_Work request_.
Locate the line that contains "Toggle fullscreen mode icon" in the entries below, then repeat it and every following line through the line that contains "Given: Select the", exactly, and no others.

_Records shown_.

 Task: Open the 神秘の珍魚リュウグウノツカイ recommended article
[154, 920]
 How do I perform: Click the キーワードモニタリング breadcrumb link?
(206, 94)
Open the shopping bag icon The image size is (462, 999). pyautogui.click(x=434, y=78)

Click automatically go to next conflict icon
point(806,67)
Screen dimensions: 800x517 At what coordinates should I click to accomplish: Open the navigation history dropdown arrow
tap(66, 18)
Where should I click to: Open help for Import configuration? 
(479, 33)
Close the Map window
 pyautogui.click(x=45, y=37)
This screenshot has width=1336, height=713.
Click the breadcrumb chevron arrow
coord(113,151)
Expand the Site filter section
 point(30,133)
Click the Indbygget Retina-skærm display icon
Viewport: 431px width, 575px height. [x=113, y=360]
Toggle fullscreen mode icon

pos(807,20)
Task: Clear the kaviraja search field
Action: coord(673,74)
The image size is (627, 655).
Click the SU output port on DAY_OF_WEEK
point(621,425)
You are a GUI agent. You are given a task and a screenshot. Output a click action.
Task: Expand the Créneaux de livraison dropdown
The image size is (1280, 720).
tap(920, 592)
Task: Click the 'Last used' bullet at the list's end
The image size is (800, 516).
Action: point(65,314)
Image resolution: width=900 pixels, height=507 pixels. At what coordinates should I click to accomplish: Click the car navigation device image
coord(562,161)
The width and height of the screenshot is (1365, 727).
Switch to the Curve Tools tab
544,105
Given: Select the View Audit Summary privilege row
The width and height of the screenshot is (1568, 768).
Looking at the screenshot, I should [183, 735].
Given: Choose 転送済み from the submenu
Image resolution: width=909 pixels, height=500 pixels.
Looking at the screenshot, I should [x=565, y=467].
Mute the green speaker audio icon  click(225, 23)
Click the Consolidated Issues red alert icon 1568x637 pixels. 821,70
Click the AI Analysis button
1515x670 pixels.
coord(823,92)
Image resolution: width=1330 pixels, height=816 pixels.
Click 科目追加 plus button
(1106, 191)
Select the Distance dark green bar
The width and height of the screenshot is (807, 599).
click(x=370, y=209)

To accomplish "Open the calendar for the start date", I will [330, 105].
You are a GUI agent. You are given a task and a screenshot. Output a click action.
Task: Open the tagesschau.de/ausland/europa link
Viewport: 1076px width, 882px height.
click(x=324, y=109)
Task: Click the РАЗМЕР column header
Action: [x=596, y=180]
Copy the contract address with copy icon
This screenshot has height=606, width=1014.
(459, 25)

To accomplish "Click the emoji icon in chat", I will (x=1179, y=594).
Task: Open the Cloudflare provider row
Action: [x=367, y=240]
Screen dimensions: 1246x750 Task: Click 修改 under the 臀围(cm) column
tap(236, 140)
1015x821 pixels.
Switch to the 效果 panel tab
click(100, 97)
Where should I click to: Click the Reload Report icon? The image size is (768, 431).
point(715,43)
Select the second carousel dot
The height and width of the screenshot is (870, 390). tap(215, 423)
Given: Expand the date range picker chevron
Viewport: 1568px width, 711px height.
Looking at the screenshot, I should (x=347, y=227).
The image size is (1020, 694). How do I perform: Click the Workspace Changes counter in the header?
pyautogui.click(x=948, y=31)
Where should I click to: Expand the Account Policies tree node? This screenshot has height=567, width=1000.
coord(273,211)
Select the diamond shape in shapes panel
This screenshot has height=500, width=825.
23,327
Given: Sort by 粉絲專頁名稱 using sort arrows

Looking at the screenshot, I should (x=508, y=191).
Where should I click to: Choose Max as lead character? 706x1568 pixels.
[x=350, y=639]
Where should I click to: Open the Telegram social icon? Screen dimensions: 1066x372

_Completed task_.
Toggle fullscreen mode icon

pos(807,20)
Task: Clear the kaviraja search field
Action: coord(673,74)
The image size is (627, 655).
Click the SU output port on DAY_OF_WEEK
point(621,425)
You are a GUI agent. You are given a task and a screenshot. Output a click action.
Task: Expand the Créneaux de livraison dropdown
The image size is (1280, 720).
tap(920, 592)
Task: Click the 'Last used' bullet at the list's end
The image size is (800, 516).
Action: point(65,314)
Image resolution: width=900 pixels, height=507 pixels. At what coordinates should I click to accomplish: Click the car navigation device image
coord(562,161)
The width and height of the screenshot is (1365, 727).
Switch to the Curve Tools tab
544,105
Given: Select the View Audit Summary privilege row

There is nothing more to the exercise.